Material provided:
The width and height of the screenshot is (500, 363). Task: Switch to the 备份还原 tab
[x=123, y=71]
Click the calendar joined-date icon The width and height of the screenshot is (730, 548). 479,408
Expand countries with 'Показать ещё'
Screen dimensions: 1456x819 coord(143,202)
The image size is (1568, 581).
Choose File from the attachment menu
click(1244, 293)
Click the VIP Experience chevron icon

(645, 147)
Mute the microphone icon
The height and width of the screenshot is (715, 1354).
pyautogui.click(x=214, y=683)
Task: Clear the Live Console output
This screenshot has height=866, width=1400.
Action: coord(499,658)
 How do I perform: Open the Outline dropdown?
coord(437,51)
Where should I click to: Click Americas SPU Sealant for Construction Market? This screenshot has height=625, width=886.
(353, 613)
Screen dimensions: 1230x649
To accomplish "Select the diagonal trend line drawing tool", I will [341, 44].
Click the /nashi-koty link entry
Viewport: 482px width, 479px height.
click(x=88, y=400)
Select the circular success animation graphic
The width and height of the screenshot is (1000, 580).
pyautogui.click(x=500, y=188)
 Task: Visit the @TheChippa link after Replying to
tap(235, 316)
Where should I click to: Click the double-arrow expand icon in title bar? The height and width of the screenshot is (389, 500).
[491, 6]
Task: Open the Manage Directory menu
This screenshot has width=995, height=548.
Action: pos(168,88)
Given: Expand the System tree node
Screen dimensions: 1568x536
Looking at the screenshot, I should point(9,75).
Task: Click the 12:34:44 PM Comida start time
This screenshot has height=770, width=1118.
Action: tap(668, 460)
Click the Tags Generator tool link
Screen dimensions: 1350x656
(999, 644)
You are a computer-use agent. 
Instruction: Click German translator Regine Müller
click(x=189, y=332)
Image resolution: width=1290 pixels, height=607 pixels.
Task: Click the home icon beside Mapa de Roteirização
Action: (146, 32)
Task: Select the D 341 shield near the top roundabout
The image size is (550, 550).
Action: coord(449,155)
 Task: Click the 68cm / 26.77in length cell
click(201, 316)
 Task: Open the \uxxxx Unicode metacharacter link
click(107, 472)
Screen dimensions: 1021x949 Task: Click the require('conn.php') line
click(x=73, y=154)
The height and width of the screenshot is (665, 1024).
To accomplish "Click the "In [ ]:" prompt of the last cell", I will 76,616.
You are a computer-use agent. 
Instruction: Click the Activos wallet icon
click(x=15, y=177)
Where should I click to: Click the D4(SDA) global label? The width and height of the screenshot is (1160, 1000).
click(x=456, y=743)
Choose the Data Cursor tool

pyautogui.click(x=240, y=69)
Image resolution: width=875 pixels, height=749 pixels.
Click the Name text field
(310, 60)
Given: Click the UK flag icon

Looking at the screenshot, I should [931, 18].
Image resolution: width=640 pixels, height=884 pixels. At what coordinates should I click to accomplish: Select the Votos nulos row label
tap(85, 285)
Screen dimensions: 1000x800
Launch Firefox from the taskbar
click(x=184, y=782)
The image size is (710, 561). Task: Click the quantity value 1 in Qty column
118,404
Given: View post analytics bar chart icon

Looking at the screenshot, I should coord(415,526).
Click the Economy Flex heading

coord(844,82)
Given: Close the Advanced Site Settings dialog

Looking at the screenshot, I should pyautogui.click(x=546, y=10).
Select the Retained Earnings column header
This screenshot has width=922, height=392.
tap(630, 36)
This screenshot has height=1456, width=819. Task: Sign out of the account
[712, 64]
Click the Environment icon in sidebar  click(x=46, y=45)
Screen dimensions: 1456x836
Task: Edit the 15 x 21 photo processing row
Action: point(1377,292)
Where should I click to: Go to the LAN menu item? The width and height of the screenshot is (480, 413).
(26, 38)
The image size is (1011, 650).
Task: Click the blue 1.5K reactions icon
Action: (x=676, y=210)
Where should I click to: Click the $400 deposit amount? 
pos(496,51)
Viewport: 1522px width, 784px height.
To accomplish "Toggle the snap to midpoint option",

The task: Could you set down every record exactly as given?

Result of the task:
The width and height of the screenshot is (500, 363). Task: Switch to the 备份还原 tab
[x=123, y=71]
Click the calendar joined-date icon The width and height of the screenshot is (730, 548). 479,408
Expand countries with 'Показать ещё'
Screen dimensions: 1456x819 coord(143,202)
The image size is (1568, 581).
Choose File from the attachment menu
click(1244, 293)
Click the VIP Experience chevron icon

(645, 147)
Mute the microphone icon
The height and width of the screenshot is (715, 1354).
pyautogui.click(x=214, y=683)
Task: Clear the Live Console output
This screenshot has height=866, width=1400.
Action: coord(499,658)
 How do I perform: Open the Outline dropdown?
coord(437,51)
Where should I click to: Click Americas SPU Sealant for Construction Market? This screenshot has height=625, width=886.
(353, 613)
Screen dimensions: 1230x649
To accomplish "Select the diagonal trend line drawing tool", I will [341, 44].
Click the /nashi-koty link entry
Viewport: 482px width, 479px height.
click(x=88, y=400)
Select the circular success animation graphic
The width and height of the screenshot is (1000, 580).
pyautogui.click(x=500, y=188)
 Task: Visit the @TheChippa link after Replying to
tap(235, 316)
Where should I click to: Click the double-arrow expand icon in title bar? The height and width of the screenshot is (389, 500).
[491, 6]
Task: Open the Manage Directory menu
This screenshot has width=995, height=548.
Action: pos(168,88)
Given: Expand the System tree node
Screen dimensions: 1568x536
Looking at the screenshot, I should point(9,75).
Task: Click the 12:34:44 PM Comida start time
This screenshot has height=770, width=1118.
Action: tap(668, 460)
Click the Tags Generator tool link
Screen dimensions: 1350x656
(999, 644)
You are a computer-use agent. 
Instruction: Click German translator Regine Müller
click(x=189, y=332)
Image resolution: width=1290 pixels, height=607 pixels.
Task: Click the home icon beside Mapa de Roteirização
Action: (146, 32)
Task: Select the D 341 shield near the top roundabout
The image size is (550, 550).
Action: coord(449,155)
 Task: Click the 68cm / 26.77in length cell
click(201, 316)
 Task: Open the \uxxxx Unicode metacharacter link
click(107, 472)
Screen dimensions: 1021x949 Task: Click the require('conn.php') line
click(x=73, y=154)
The height and width of the screenshot is (665, 1024).
To accomplish "Click the "In [ ]:" prompt of the last cell", I will 76,616.
You are a computer-use agent. 
Instruction: Click the Activos wallet icon
click(x=15, y=177)
Where should I click to: Click the D4(SDA) global label? The width and height of the screenshot is (1160, 1000).
click(x=456, y=743)
Choose the Data Cursor tool

pyautogui.click(x=240, y=69)
Image resolution: width=875 pixels, height=749 pixels.
Click the Name text field
(310, 60)
Given: Click the UK flag icon

Looking at the screenshot, I should [931, 18].
Image resolution: width=640 pixels, height=884 pixels. At what coordinates should I click to accomplish: Select the Votos nulos row label
tap(85, 285)
Screen dimensions: 1000x800
Launch Firefox from the taskbar
click(x=184, y=782)
The image size is (710, 561). Task: Click the quantity value 1 in Qty column
118,404
Given: View post analytics bar chart icon

Looking at the screenshot, I should coord(415,526).
Click the Economy Flex heading

coord(844,82)
Given: Close the Advanced Site Settings dialog

Looking at the screenshot, I should pyautogui.click(x=546, y=10).
Select the Retained Earnings column header
This screenshot has width=922, height=392.
tap(630, 36)
This screenshot has height=1456, width=819. Task: Sign out of the account
[712, 64]
Click the Environment icon in sidebar  click(x=46, y=45)
Screen dimensions: 1456x836
Task: Edit the 15 x 21 photo processing row
Action: point(1377,292)
Where should I click to: Go to the LAN menu item? The width and height of the screenshot is (480, 413).
(26, 38)
The image size is (1011, 650).
Task: Click the blue 1.5K reactions icon
Action: (x=676, y=210)
Where should I click to: Click the $400 deposit amount? 
pos(496,51)
Viewport: 1522px width, 784px height.
To accomplish "Toggle the snap to midpoint option",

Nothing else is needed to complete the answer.